Impact on data collection

During trial implementation, the DQMIS had multiple impacts on data collection methods and refinement of certain questions. Data quality reports highlighted specific concerns related to facility-based observers’ definitional interpretation of key study variables. In one instance, reports demonstrated low accuracy for the observation checklist item: “Was the following available at the bedside: sterile scissors or blade to cut cord.” Supervisors informed managers and study staff of wide variability in data collectors’ interpretation and definitions of sterility. Given this, study management staff chose to revise this checklist item to: “Was the following available at the bedside: clean scissors or blade to cut cord,” along with comprehensive guidelines on how to interpret whether the items were ‘clean.’ ‘Clean’ was defined as sterilized (directly removed from autoclave or boiler) or having no visible marks (dirt, blood, etc.). Data collectors received training on these changes, and scenario-based role playing helped to test their understanding. Following this, subsequent monthly accuracy rates for this checklist item increased to 100% for the duration of implementation.
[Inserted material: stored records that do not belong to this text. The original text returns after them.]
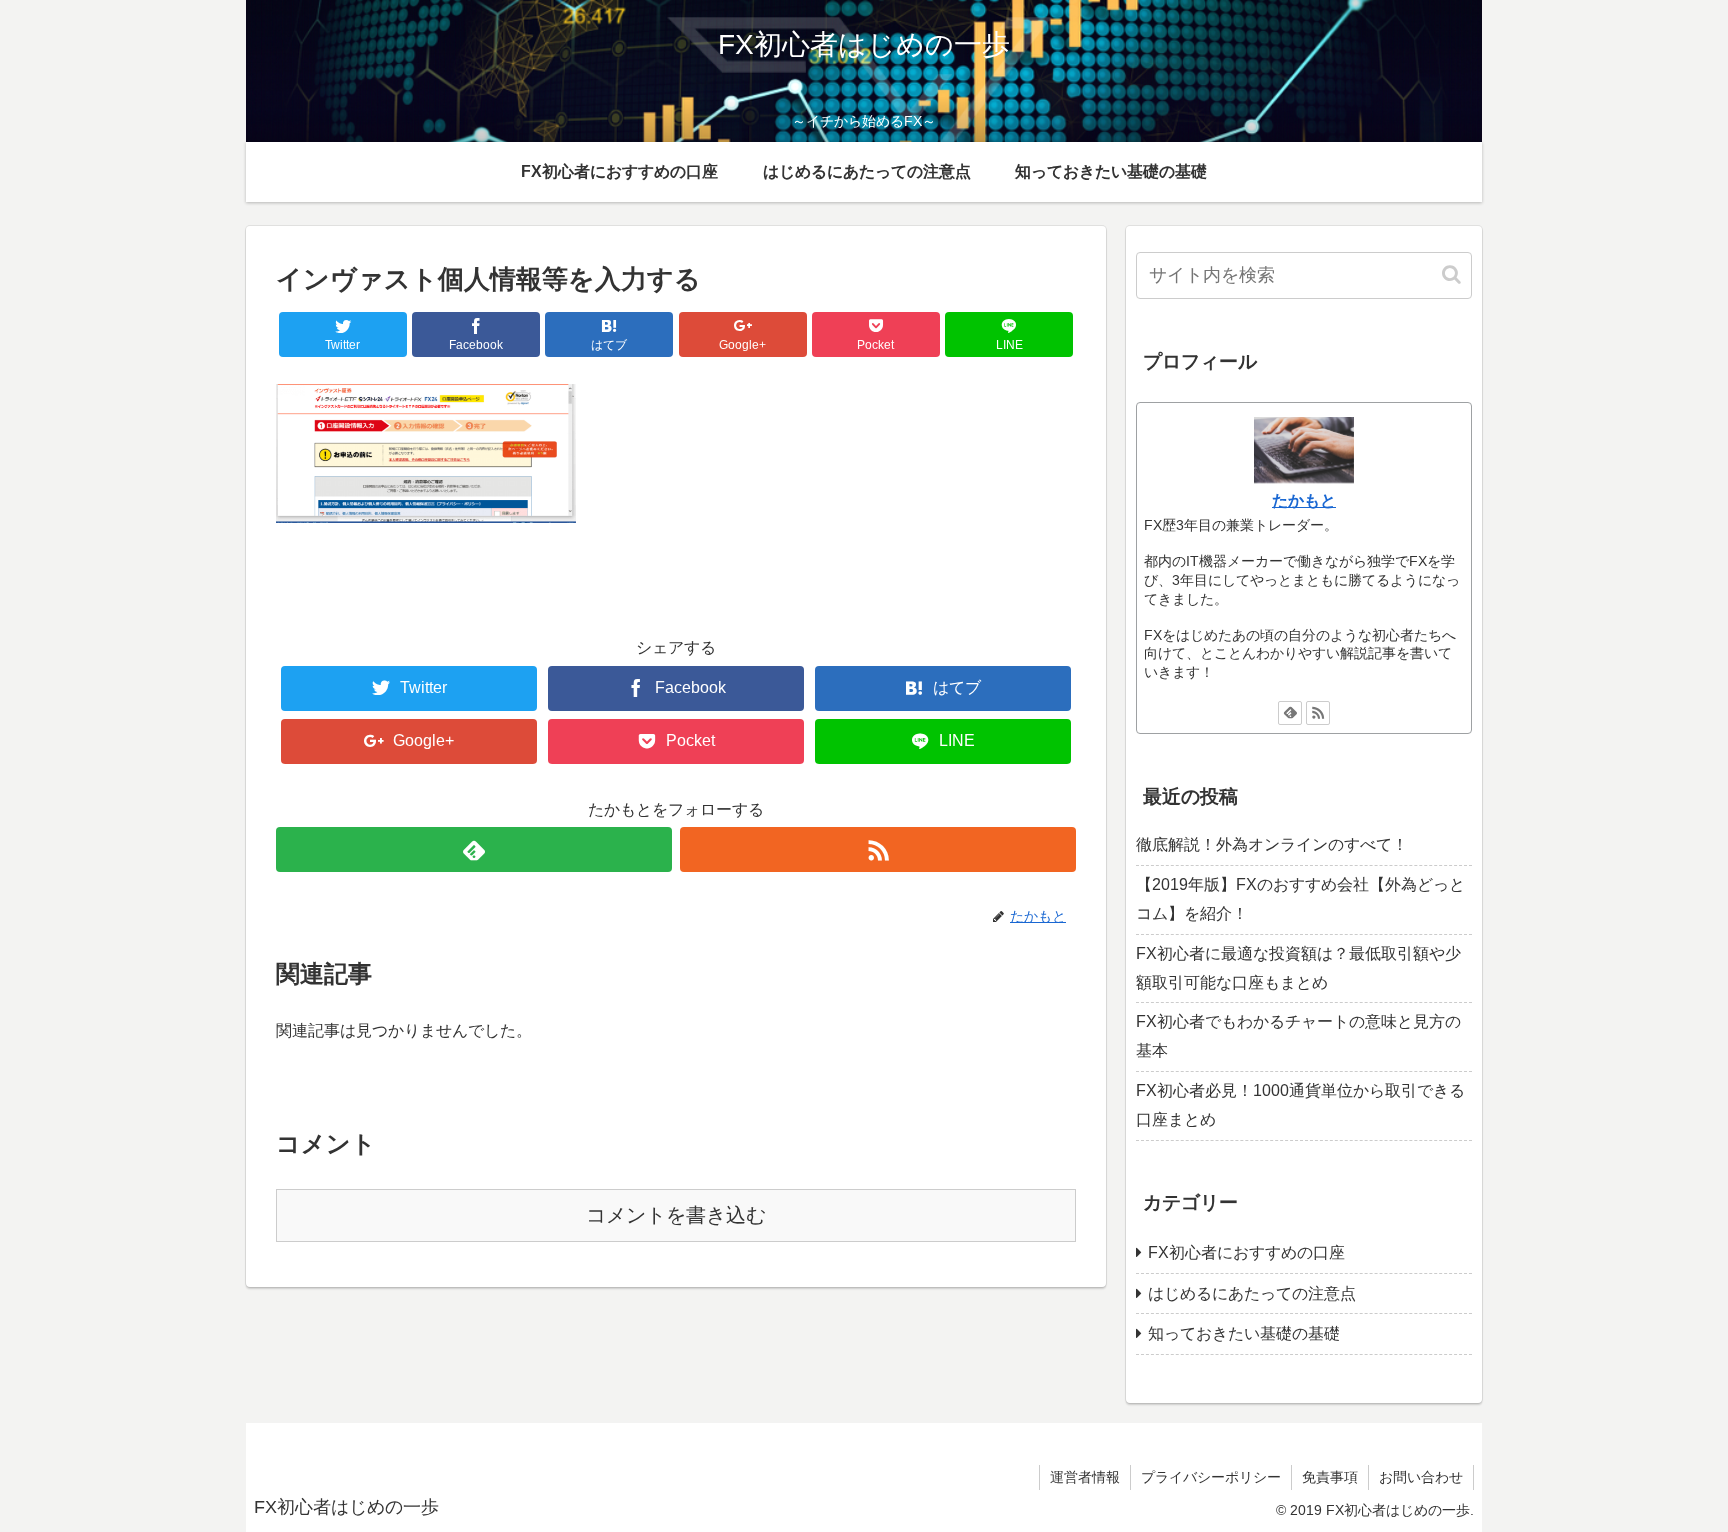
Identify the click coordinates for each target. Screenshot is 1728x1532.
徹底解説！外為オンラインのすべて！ (1272, 844)
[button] (1453, 274)
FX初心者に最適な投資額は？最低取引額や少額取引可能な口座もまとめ (1298, 968)
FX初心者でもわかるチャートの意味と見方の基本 (1298, 1036)
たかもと (1304, 500)
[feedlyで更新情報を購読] (474, 849)
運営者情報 (1085, 1477)
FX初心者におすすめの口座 (1246, 1252)
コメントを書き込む (676, 1215)
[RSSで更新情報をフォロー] (878, 849)
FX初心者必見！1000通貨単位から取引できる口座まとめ (1300, 1105)
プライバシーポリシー (1211, 1477)
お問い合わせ (1421, 1477)
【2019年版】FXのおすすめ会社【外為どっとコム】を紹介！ (1300, 899)
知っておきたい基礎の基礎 (1244, 1333)
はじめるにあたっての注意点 (1252, 1293)
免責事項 (1330, 1477)
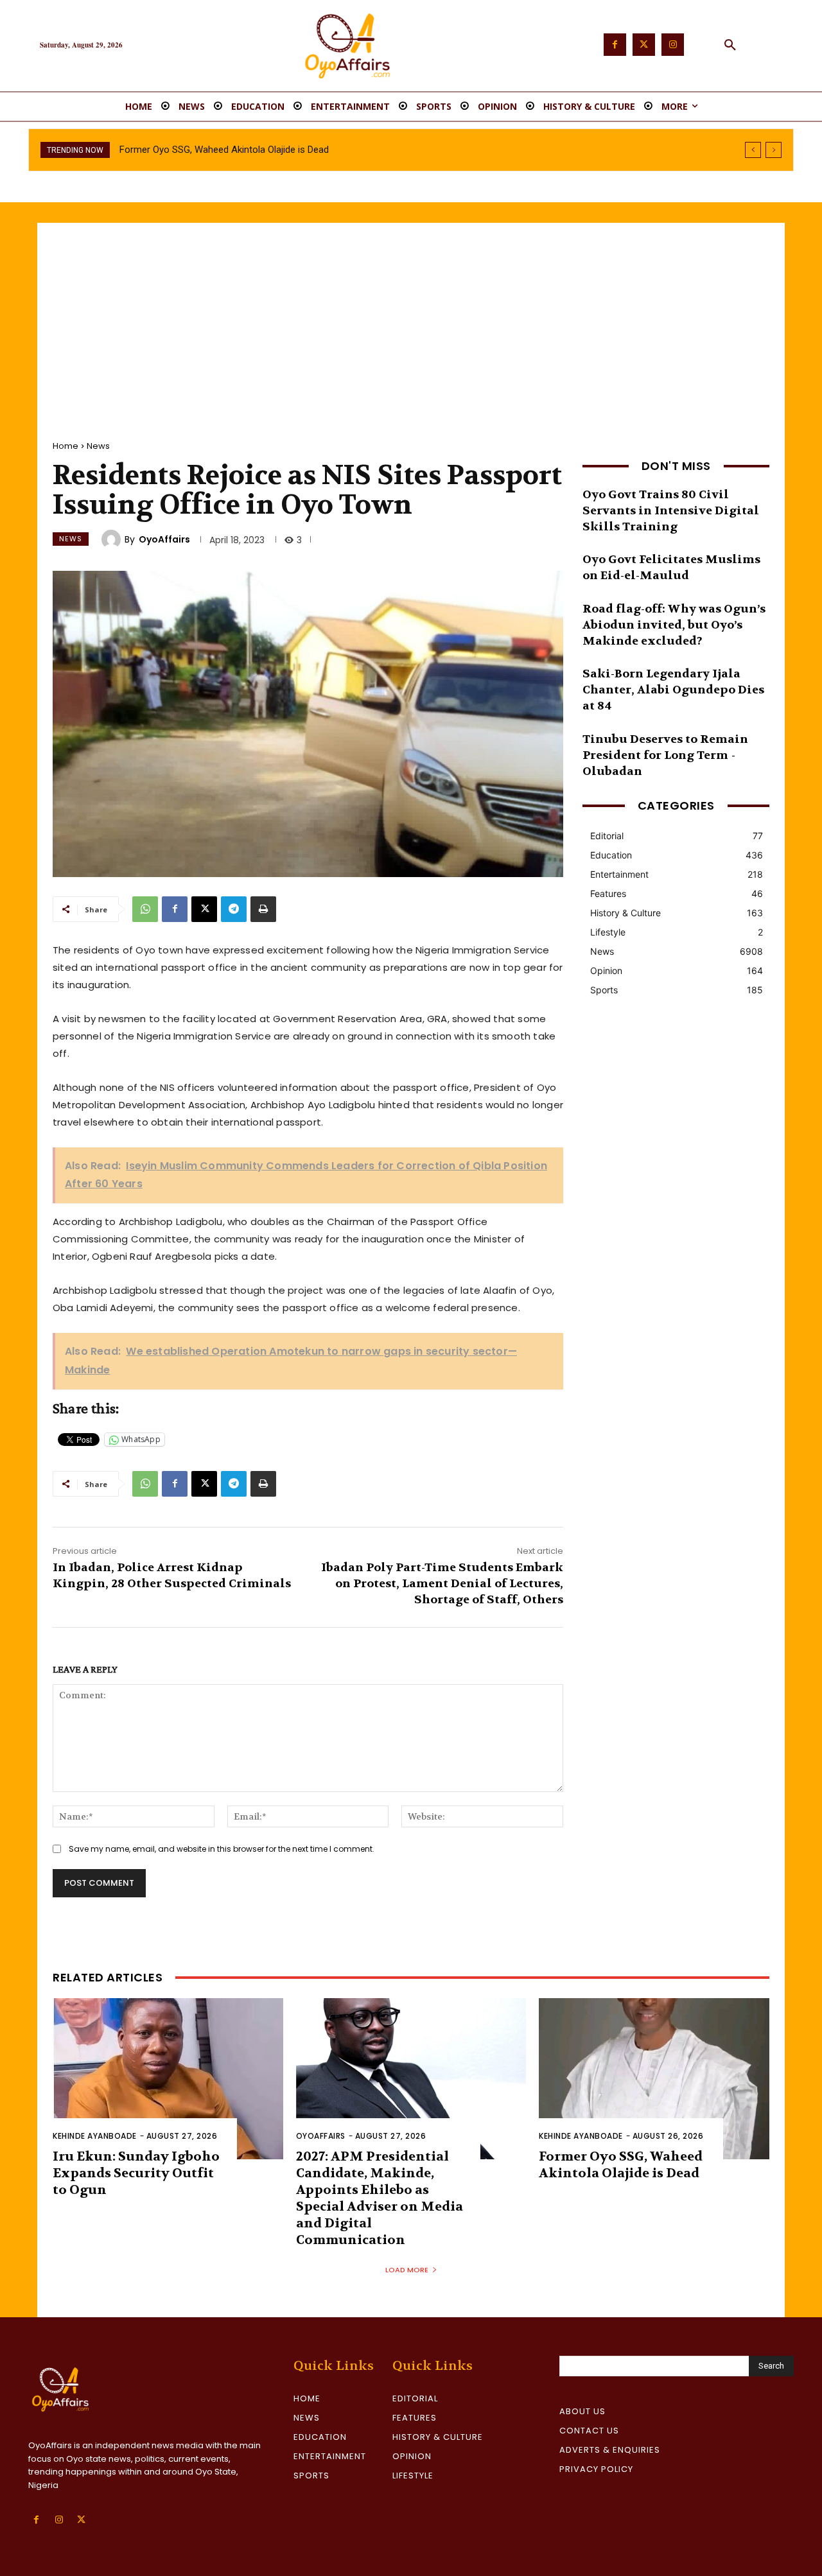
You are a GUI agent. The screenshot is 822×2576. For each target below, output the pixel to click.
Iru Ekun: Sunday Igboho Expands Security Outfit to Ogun (136, 2173)
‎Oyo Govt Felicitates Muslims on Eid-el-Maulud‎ (671, 567)
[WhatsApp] (145, 909)
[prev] (753, 150)
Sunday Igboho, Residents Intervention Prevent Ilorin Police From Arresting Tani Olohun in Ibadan (323, 149)
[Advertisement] (411, 319)
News (98, 446)
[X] (204, 909)
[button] (730, 45)
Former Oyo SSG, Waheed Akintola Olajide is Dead (621, 2164)
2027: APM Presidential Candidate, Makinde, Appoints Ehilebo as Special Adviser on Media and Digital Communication (379, 2198)
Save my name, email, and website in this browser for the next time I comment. (221, 1848)
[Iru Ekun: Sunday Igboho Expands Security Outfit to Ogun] (168, 2078)
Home (65, 446)
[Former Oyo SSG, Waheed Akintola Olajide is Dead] (654, 2078)
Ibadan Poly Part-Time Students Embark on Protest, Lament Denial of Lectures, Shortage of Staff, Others (442, 1583)
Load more (406, 2270)
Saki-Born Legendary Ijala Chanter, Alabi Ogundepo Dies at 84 (673, 689)
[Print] (263, 909)
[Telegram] (234, 909)
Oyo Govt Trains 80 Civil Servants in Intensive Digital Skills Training (670, 510)
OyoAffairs (164, 539)
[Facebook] (615, 44)
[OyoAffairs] (113, 539)
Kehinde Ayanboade (95, 2135)
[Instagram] (672, 44)
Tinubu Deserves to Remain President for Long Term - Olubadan (665, 755)
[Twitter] (644, 44)
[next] (773, 150)
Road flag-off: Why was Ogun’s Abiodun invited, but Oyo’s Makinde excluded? (673, 625)
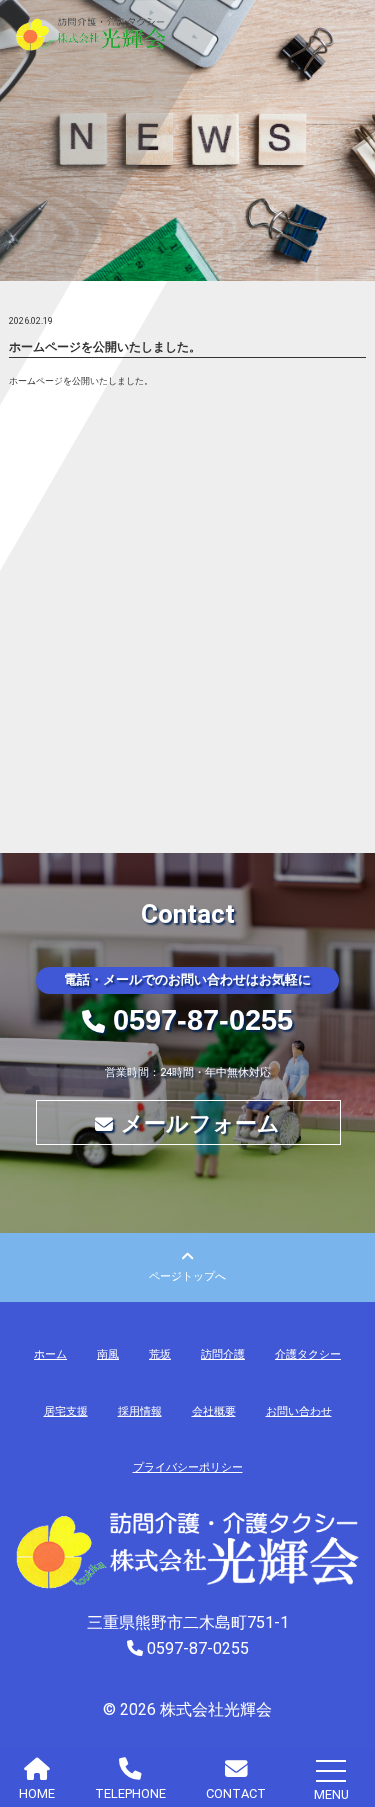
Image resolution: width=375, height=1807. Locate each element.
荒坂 (160, 1354)
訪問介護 (223, 1354)
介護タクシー (308, 1354)
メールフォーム (200, 1123)
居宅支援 (66, 1411)
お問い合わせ (299, 1411)
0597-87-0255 (203, 1020)
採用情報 (140, 1411)
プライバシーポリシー (188, 1467)
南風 (108, 1354)
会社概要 (214, 1411)
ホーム (50, 1354)
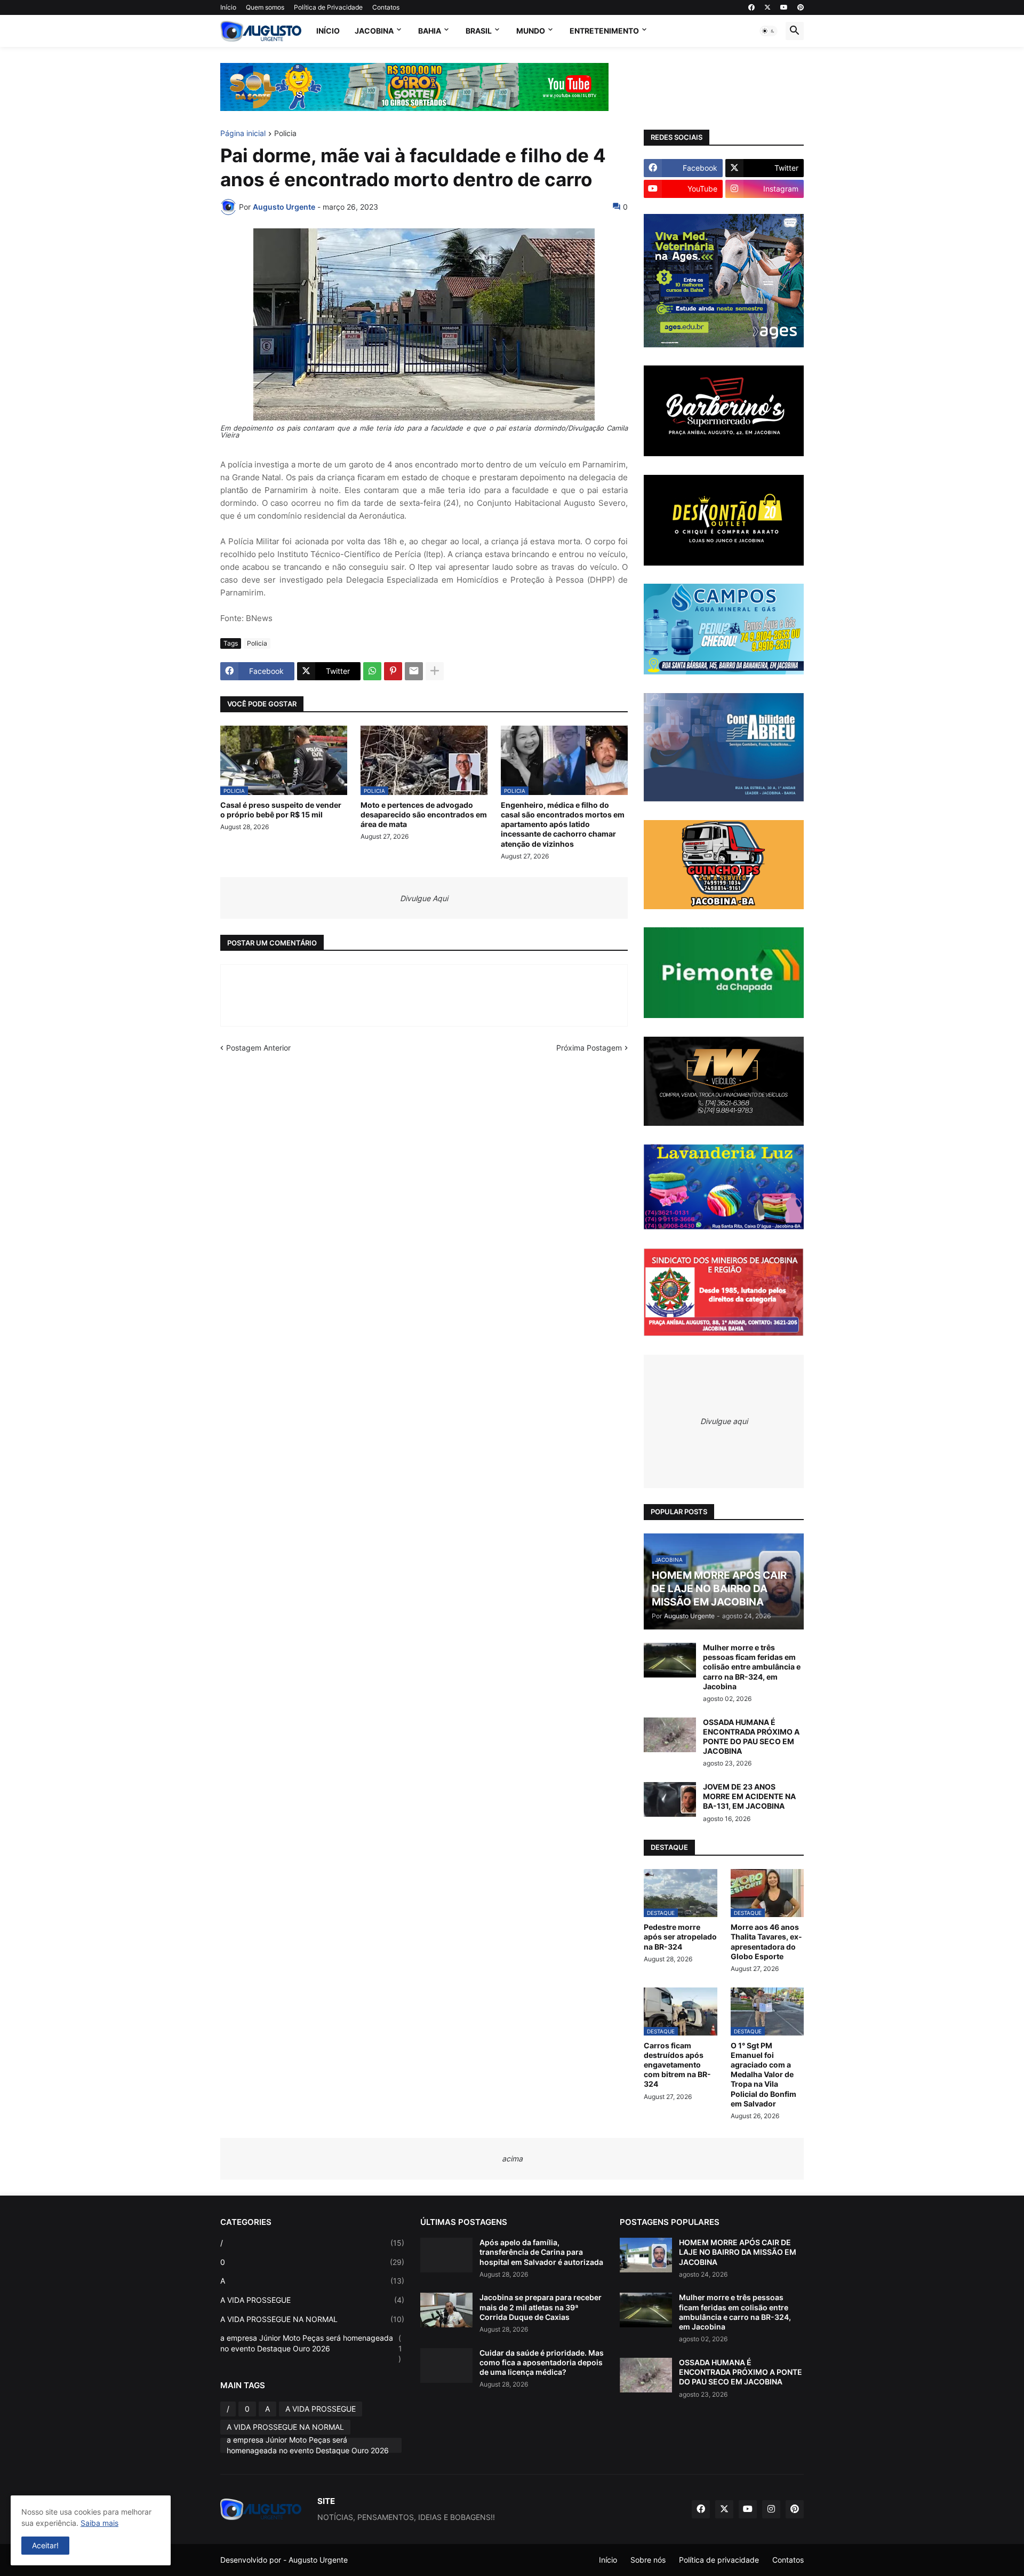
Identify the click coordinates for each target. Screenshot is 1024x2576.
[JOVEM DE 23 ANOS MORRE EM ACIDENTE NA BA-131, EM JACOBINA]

In the absence of data quality reports, inaccurate and unreliable data collection would have persisted.

Limitations

There are a few limitations to the design and implementation of the DQMIS. First, it is possible that our reliance on the supervisor as the gold standard for delivery observation may have resulted in data incorrectly being considered accurate. There was no other available gold standard, however; therefore, this choice was the most reliable option in the absence of alternatives. Additionally, facility staff not employed by the study entered data in facility registers. For this reason, our DQA is unable to verify the reliability of registration data. We also lack evidence of the cost-effectiveness of the DQMIS. Finally, in order to conduct DQA auditing of facility-based field workers and provide support across the vast geographic size of the study catchment area, the nearly 2:1 ratio of these workers to supervisors was required. This may not be feasible or necessary in other settings.

Conclusions

The findings of this study demonstrate that integrated methods of DQA combined with SOPs, rapid data feedback, and supportive supervision during trial implementation are feasible, effective, and necessary to ensure high-quality data. In the absence of widely disseminated data quality methods and standards for large health systems RCT interventions, we developed the DQMIS to ensure reliability and serve as a model for future trials. Future efforts should focus on standardization of DQA processes and reporting requirements for data quality in health systems research.